Today is my kids first day back to school. I start a new
quarter. My wife is finishing one of her quarters. Little man Celli is continuing
to prep to make his debut to this world. I need to ease my way back into this
blogging thing. I have a lot of things that I am excited to share with you over
this upcoming year. But for this week, I am going to do a repost of a series
that I did last year regarding what I think is a dangerous mentality of “everyone
wins.” This series is designed to create some conversation on what it means to
allow our children to lose and struggle and win. If you read it last year,
maybe you’ll want to skip it…and then again you might enjoy it again. If you’re
new to these parts maybe you’ll love it…or maybe you’ll hate it. We’ll see.
Either way. Here is part one of five.


In graduate school I had to take extra classes because of the
institution that I attended. Many of these extra classes were put
together in a string. One of those strings was a connection of three
theology classes. Normally, these classes would be have been taught by
three different professors. Due to a confluence of events, I had the
same professor for all three.

Like all things, this had positives and negatives. One of the
consequences of this was the fact that as a student I tended to hear the
same rants again and again. Doing an unscientific evaluation of my
time, I am guessing that about three hours of my life was spent
listening to rants about “everyone winning.”

My professor’s basic complaint  was that everyone wins today and that
is having terrible effects on our children and society as a whole. He
was so passionate about it that often the conversations would spill over
into the hallway after class or during break.

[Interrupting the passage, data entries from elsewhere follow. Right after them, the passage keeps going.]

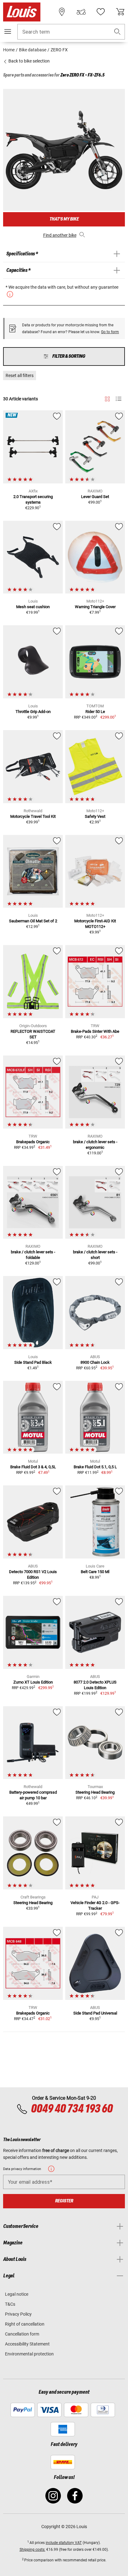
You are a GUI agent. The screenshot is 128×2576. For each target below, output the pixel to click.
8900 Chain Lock (95, 1362)
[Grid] (107, 397)
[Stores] (61, 11)
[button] (117, 32)
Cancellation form (22, 2333)
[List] (118, 399)
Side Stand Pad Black (33, 1362)
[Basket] (120, 11)
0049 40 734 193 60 (71, 2109)
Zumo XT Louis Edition (33, 1682)
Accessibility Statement (27, 2343)
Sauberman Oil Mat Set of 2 (33, 921)
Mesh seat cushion (33, 606)
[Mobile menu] (7, 31)
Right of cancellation (24, 2324)
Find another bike (59, 235)
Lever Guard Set (95, 496)
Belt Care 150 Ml (95, 1571)
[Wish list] (100, 11)
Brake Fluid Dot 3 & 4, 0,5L (33, 1467)
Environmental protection (29, 2353)
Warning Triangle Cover (95, 606)
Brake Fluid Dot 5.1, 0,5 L (95, 1467)
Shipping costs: (32, 2549)
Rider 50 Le (95, 711)
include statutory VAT (64, 2543)
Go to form (110, 332)
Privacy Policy (18, 2314)
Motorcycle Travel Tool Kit (33, 816)
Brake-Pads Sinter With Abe (95, 1031)
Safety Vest (95, 816)
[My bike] (81, 11)
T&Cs (10, 2304)
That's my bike (64, 219)
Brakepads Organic (33, 1141)
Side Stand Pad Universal (95, 2013)
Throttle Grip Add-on (33, 711)
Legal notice (16, 2294)
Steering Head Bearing (95, 1792)
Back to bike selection (28, 60)
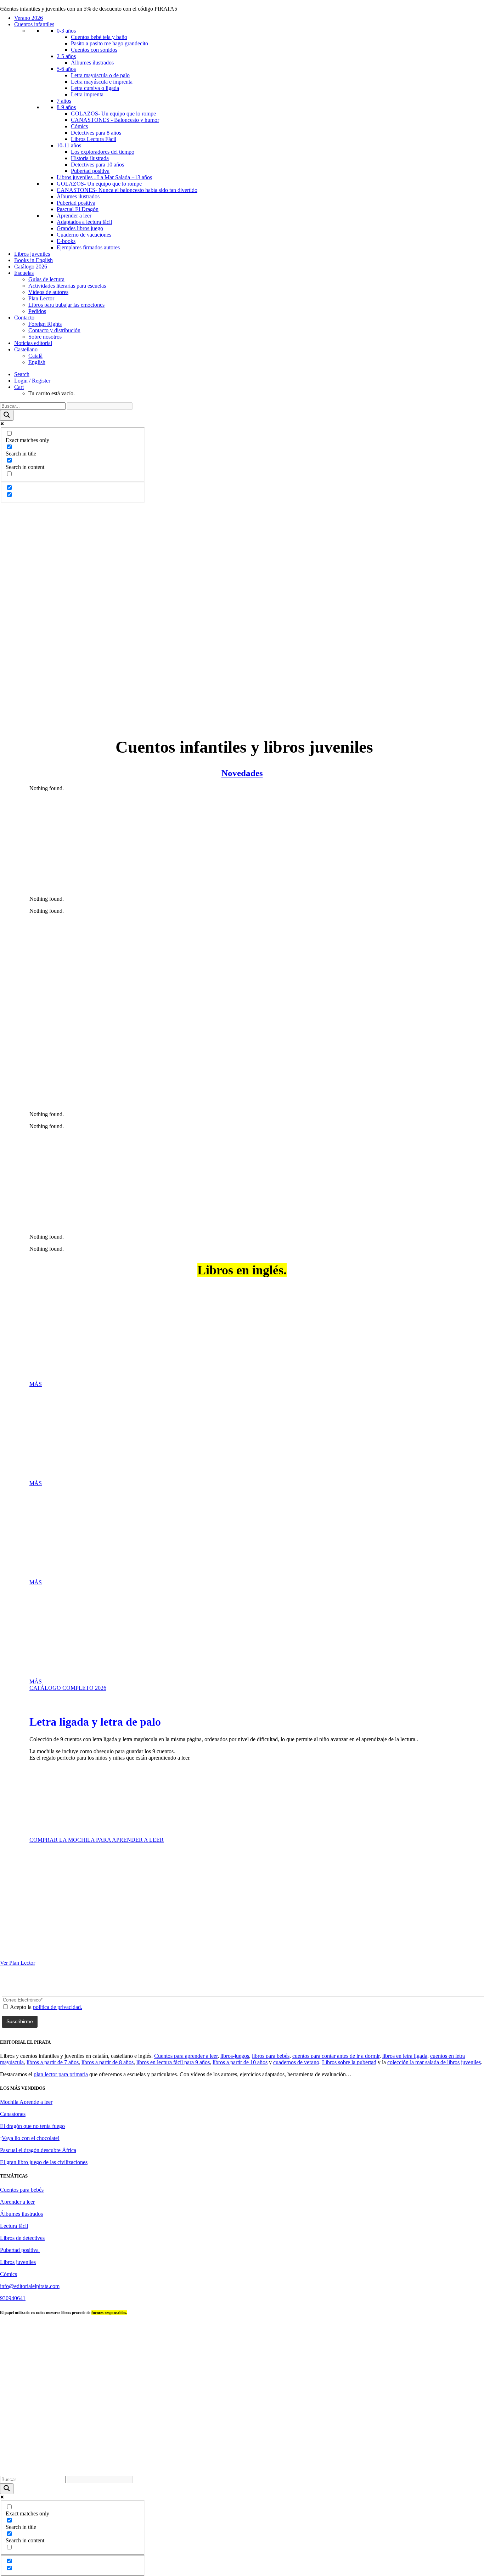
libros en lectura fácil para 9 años (173, 2062)
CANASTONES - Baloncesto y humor (115, 120)
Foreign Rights (45, 324)
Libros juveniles (32, 254)
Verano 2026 (28, 18)
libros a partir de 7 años (53, 2062)
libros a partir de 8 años (107, 2062)
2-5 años (66, 56)
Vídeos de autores (48, 292)
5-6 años (66, 69)
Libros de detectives (22, 2238)
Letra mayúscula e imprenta (102, 82)
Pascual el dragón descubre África (38, 2150)
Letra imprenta (87, 94)
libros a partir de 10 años (240, 2062)
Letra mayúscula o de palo (100, 75)
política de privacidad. (57, 2007)
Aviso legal (286, 2467)
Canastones (13, 2114)
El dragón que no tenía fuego (32, 2126)
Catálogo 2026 (30, 267)
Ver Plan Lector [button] (17, 1963)
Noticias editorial (33, 343)
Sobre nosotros (45, 337)
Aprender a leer (74, 216)
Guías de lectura (46, 279)
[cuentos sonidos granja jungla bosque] (242, 646)
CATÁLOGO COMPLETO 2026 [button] (67, 1688)
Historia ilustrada (90, 158)
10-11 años (69, 145)
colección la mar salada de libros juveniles (434, 2062)
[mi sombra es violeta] (242, 518)
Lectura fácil (14, 2226)
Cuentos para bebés (22, 2190)
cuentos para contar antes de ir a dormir (335, 2056)
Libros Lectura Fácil (93, 139)
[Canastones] (242, 614)
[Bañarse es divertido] (242, 966)
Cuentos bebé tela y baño (99, 37)
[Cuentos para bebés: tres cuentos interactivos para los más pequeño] (242, 678)
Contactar (256, 2467)
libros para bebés (270, 2056)
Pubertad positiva (90, 171)
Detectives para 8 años (96, 133)
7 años (64, 101)
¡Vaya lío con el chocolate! (30, 2138)
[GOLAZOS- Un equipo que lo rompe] (242, 582)
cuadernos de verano (296, 2062)
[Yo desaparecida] (242, 550)
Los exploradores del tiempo (102, 152)
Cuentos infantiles (34, 24)
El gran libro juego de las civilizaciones (44, 2162)
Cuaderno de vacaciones (84, 235)
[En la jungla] (242, 1059)
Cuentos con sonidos (94, 50)
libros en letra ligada (404, 2056)
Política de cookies (435, 2467)
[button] (21, 374)
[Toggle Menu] (3, 8)
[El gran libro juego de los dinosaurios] (242, 1181)
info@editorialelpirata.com (30, 2286)
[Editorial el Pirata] (242, 33)
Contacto (24, 318)
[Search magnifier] (6, 415)
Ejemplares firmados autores (88, 247)
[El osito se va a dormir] (242, 843)
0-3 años (66, 31)
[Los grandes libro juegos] (242, 710)
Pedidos (37, 311)
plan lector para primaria (61, 2074)
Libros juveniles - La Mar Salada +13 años (104, 177)
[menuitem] (249, 374)
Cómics (79, 126)
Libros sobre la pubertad (349, 2062)
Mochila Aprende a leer (26, 2102)
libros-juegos (234, 2056)
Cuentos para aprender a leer (186, 2056)
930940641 (13, 2298)
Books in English (33, 260)
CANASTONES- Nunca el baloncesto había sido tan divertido (127, 190)
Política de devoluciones (383, 2467)
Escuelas (24, 273)
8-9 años (66, 107)
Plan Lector (41, 298)
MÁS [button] (35, 1384)
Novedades (242, 773)
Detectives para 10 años (97, 165)
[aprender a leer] (153, 1802)
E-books (66, 241)
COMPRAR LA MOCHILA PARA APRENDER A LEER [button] (96, 1840)
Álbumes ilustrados (92, 63)
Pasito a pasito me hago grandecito (109, 43)
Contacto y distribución (54, 330)
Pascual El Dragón (78, 209)
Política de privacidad (327, 2467)
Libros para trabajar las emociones (66, 305)
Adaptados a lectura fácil (84, 222)
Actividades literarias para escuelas (67, 286)
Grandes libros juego (80, 228)
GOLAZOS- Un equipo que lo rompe (113, 114)
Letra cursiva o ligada (95, 88)
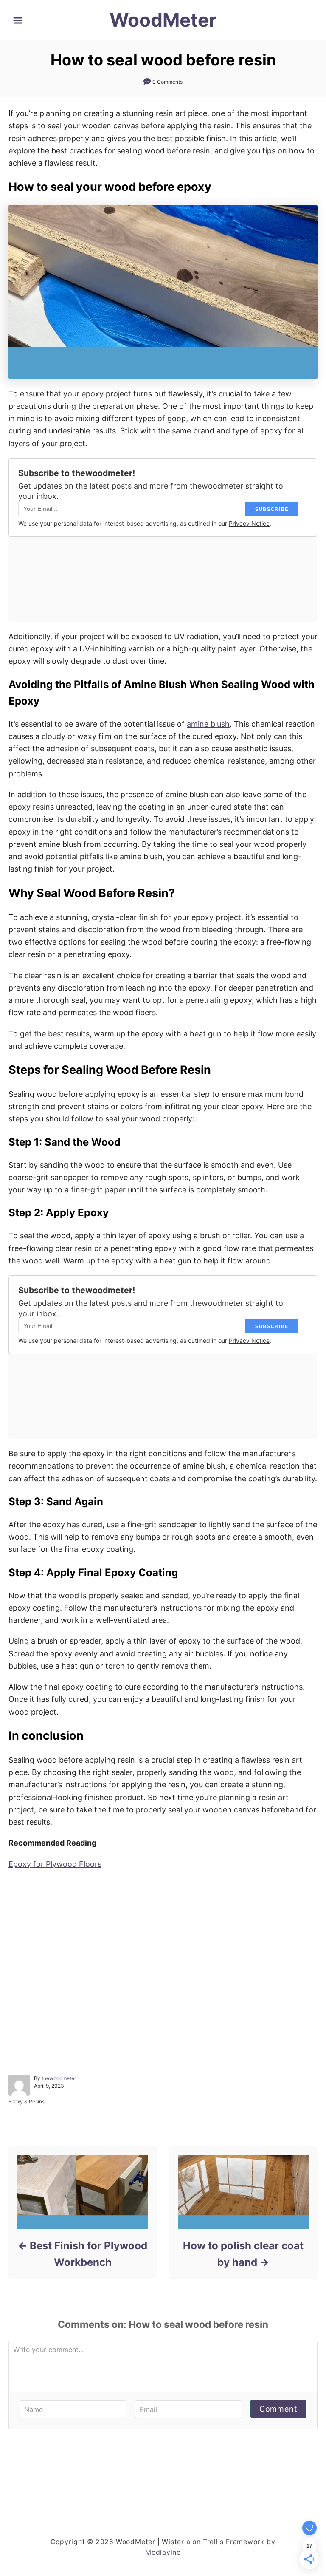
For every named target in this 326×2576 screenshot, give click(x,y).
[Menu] (18, 20)
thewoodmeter (59, 2078)
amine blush (208, 723)
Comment (278, 2408)
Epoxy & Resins (26, 2101)
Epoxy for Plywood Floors (54, 1864)
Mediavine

This lead to some good questions.

  1. What if he was wrong?
  2. What if he was right?
  3. What are the consequences of it?
  4. What is the cause?
  5. What can we do about it?
  6. Should we do anything about it?

I think this is a worthy discussion for anyone to have, especially
anyone who works with kids or has children. There can be little doubt
that if he is right, there are consequences. It is reasonable to examine
those consequences and ponder their effect on our children.